> **Task to complete**: After locating the line with "Where should I click to: Click the dashed-square" in the data that follows, return it and every later line exactly, up to and including the line with "Tick the Device".

[Records drawn from a dataset]
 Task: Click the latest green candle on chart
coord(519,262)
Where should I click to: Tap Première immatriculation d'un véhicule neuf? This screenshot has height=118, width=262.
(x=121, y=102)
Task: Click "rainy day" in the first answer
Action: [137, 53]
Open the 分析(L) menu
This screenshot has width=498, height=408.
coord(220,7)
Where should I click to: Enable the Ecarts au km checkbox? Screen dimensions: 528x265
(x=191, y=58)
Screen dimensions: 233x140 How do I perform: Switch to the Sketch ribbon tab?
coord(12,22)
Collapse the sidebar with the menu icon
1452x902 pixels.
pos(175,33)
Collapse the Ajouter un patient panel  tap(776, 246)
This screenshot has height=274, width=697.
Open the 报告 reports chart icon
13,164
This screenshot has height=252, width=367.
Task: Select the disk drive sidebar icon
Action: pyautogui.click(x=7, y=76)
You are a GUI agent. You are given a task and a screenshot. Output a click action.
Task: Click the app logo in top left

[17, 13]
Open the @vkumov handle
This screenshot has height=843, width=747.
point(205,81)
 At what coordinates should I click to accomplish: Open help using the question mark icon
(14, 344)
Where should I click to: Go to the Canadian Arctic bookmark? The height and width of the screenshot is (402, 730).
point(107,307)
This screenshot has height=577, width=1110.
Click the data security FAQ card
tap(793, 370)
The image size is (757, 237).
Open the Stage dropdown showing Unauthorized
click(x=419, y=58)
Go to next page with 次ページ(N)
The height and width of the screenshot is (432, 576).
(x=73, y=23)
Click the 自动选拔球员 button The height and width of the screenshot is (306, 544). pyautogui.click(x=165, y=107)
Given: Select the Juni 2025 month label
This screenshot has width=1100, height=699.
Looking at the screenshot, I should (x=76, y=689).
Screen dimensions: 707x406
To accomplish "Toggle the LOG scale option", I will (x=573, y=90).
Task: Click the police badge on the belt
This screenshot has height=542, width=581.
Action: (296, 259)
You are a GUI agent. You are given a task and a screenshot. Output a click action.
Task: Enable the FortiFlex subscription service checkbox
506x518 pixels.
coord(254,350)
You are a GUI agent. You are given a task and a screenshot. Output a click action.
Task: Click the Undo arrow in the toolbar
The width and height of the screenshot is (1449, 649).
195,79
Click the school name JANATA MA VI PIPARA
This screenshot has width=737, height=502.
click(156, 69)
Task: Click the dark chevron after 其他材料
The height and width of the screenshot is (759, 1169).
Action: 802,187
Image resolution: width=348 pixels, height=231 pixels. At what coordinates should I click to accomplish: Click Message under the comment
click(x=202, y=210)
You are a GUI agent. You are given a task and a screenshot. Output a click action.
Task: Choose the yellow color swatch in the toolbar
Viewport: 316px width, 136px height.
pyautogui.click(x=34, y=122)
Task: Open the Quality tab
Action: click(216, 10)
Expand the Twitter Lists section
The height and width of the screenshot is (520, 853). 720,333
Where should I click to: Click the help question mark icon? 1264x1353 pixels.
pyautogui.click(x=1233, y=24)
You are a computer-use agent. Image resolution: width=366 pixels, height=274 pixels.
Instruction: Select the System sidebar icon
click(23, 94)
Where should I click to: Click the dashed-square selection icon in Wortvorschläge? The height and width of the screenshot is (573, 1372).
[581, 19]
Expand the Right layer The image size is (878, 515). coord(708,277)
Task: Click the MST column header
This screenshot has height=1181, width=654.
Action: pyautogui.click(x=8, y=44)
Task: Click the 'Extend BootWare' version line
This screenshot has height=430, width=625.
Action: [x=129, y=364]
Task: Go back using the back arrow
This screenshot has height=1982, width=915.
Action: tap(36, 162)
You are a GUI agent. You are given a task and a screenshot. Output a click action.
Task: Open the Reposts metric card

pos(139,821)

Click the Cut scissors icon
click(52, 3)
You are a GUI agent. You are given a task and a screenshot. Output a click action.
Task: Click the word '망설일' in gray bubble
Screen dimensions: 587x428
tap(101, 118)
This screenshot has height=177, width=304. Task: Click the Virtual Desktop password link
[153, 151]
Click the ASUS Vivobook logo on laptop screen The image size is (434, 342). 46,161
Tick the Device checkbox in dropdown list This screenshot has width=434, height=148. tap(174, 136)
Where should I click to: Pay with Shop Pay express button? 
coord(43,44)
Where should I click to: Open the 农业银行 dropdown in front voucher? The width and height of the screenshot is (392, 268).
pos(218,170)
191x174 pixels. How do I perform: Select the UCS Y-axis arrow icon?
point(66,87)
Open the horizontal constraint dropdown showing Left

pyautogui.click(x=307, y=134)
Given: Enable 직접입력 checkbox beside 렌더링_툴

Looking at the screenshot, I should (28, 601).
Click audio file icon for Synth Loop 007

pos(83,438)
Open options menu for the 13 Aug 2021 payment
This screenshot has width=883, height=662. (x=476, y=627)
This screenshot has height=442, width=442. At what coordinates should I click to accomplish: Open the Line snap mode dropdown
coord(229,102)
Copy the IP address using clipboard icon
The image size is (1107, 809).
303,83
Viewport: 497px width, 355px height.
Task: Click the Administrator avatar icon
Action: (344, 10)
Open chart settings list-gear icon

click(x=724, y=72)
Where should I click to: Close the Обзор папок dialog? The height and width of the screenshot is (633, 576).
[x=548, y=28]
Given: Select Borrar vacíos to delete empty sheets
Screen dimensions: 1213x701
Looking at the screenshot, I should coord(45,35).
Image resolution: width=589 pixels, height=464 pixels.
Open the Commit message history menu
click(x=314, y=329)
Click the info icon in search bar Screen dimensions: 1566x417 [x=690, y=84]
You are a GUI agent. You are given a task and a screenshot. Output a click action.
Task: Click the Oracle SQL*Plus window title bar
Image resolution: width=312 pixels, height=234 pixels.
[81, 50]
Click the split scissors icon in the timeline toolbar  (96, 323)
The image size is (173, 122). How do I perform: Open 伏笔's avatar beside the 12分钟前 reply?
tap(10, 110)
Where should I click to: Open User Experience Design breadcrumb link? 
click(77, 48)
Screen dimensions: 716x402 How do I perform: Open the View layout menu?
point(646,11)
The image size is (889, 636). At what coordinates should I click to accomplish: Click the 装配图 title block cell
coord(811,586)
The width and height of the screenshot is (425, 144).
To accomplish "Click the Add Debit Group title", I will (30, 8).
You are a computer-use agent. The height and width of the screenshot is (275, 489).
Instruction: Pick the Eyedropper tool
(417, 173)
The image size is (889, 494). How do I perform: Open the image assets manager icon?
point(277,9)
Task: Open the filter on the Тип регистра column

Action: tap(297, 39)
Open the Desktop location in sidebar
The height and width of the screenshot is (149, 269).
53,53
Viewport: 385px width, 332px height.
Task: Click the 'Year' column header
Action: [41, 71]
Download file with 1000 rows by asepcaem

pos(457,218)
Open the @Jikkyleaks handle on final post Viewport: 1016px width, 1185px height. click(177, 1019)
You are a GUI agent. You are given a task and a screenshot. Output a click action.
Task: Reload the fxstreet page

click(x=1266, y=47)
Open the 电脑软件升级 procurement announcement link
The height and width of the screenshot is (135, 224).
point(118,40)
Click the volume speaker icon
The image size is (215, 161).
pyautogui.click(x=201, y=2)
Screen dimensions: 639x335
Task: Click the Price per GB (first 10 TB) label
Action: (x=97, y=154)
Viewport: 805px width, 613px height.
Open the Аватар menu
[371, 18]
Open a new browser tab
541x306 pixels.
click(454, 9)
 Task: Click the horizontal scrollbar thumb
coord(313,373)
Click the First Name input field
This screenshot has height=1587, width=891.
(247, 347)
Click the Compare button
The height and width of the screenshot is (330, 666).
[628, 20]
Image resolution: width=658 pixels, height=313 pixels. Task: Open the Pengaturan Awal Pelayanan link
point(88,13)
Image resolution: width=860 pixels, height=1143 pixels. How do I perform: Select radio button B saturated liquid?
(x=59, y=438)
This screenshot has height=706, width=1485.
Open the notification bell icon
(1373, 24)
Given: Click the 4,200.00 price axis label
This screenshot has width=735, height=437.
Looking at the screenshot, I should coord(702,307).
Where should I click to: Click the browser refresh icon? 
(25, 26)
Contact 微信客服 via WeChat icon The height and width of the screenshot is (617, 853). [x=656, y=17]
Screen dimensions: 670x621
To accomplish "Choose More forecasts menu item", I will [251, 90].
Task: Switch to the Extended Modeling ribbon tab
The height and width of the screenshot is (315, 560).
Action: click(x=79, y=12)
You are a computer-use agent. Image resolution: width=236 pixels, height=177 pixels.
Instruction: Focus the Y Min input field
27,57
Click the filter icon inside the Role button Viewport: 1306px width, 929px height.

> **Response to this exercise**:
Where should I click to: Click the dashed-square selection icon in Wortvorschläge? The height and width of the screenshot is (573, 1372).
[581, 19]
Expand the Right layer The image size is (878, 515). coord(708,277)
Task: Click the MST column header
This screenshot has height=1181, width=654.
Action: pyautogui.click(x=8, y=44)
Task: Click the 'Extend BootWare' version line
This screenshot has height=430, width=625.
Action: [x=129, y=364]
Task: Go back using the back arrow
This screenshot has height=1982, width=915.
Action: tap(36, 162)
You are a GUI agent. You are given a task and a screenshot. Output a click action.
Task: Open the Reposts metric card

pos(139,821)

Click the Cut scissors icon
click(52, 3)
You are a GUI agent. You are given a task and a screenshot. Output a click action.
Task: Click the word '망설일' in gray bubble
Screen dimensions: 587x428
tap(101, 118)
This screenshot has height=177, width=304. Task: Click the Virtual Desktop password link
[153, 151]
Click the ASUS Vivobook logo on laptop screen The image size is (434, 342). 46,161
Tick the Device checkbox in dropdown list This screenshot has width=434, height=148. tap(174, 136)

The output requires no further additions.